As used herein, terms such as “a”, “an”, and “the” are inclusive of one or more of the indicated item or step. In particular, in the claims a reference to an item generally means at least one such item is present and a reference to a step means at least one instance of the step is performed. Similarly, “is” and other singular verb forms should be understood to encompass the possibility of “are” and other plural forms, when context permits, to avoid grammatical errors or misunderstandings.
Headings are for convenience only; information on a given topic may be found outside the section whose heading indicates that topic.
All claims and the abstract, as filed, are part of the specification. The abstract is provided for convenience and for compliance with patent office requirements; it is not a substitute for the claims and does not govern claim interpretation in the event of any apparent conflict with other parts of the specification. Similarly, the summary is provided for convenience and does not govern in the event of any conflict with the claims or with other parts of the specification. Claim interpretation shall be made in view of the specification as understood by one of skill in the art; it is not required to recite every nuance within the claims themselves as though no other disclosure was provided herein.

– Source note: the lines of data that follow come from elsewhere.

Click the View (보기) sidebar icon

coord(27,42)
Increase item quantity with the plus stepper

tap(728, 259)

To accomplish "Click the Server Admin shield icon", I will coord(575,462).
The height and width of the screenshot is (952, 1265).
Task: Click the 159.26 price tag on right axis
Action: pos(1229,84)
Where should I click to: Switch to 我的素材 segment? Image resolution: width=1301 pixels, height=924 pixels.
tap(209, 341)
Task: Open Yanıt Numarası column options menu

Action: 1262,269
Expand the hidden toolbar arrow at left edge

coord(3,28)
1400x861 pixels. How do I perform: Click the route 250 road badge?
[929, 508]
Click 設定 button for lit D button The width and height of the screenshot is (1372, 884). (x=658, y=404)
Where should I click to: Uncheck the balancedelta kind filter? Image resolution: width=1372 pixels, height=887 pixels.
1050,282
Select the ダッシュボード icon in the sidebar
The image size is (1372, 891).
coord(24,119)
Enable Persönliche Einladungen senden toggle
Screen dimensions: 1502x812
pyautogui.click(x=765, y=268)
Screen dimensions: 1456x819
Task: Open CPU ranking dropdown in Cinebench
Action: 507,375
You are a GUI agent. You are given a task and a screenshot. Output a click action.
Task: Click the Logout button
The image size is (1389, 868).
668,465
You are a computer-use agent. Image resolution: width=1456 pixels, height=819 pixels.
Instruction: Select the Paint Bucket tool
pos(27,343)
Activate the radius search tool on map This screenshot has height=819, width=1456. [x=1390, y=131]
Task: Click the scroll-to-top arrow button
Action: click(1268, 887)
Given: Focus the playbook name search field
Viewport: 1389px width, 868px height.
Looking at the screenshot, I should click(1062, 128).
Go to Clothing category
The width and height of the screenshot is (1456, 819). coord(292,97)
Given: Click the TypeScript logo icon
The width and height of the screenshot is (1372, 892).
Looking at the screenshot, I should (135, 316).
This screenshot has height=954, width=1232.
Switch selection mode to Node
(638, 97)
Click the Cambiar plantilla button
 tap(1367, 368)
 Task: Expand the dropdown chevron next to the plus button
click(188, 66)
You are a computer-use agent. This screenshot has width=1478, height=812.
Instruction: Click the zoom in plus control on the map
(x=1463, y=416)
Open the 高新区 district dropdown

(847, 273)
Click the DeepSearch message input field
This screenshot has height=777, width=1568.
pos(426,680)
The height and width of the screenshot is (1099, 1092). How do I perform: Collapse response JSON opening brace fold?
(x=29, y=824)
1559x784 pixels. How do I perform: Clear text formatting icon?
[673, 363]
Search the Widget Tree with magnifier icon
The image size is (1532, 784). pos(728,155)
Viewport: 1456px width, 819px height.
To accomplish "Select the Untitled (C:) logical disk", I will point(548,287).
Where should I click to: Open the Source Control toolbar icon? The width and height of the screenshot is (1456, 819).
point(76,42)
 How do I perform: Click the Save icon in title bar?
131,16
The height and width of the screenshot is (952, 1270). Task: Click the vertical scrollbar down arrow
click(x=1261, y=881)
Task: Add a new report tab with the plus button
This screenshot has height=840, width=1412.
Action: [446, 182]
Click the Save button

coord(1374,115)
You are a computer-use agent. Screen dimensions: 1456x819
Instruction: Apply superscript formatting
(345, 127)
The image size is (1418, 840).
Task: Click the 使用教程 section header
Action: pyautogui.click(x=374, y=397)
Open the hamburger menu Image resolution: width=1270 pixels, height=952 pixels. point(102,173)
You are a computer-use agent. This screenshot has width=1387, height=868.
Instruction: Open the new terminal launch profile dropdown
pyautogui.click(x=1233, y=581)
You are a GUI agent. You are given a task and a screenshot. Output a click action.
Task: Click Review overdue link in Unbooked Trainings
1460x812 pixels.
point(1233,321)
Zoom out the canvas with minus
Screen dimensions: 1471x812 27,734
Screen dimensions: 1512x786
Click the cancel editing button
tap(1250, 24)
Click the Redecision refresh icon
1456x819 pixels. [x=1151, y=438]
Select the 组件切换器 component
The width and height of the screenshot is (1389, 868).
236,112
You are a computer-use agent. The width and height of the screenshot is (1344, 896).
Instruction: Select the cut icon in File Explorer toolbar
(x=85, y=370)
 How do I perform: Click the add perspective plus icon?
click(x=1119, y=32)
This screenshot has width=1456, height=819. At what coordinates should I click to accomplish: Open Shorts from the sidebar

To the extent any term used herein implicates or otherwise refers to an industry standard, and to the extent that applicable law requires identification of a particular version of such as standard, this disclosure shall be understood to refer to the most recent version of that standard which has been published in at least draft form (final form takes precedence if more recent) as of the earliest priority date of the present disclosure under applicable patent law.
While exemplary embodiments have been shown in the drawings and described above, it will be apparent to those of ordinary skill in the art that numerous modifications can be made without departing from the principles and concepts set forth in the claims, and that such modifications need not encompass an entire abstract concept. Although the subject matter is described in language specific to structural features and/or procedural acts, it is to be understood that the subject matter defined in the appended claims is not necessarily limited to the specific technical features or acts described above the claims. It is not necessary for every means or aspect or technical effect identified in a given definition or example to be present or to be utilized in every embodiment. Rather, the specific features and acts and effects described are disclosed as examples for consideration when implementing the claims.
All changes which fall short of enveloping an entire abstract idea but come within the meaning and range of equivalency of the claims are to be embraced within their scope to the full extent permitted by law.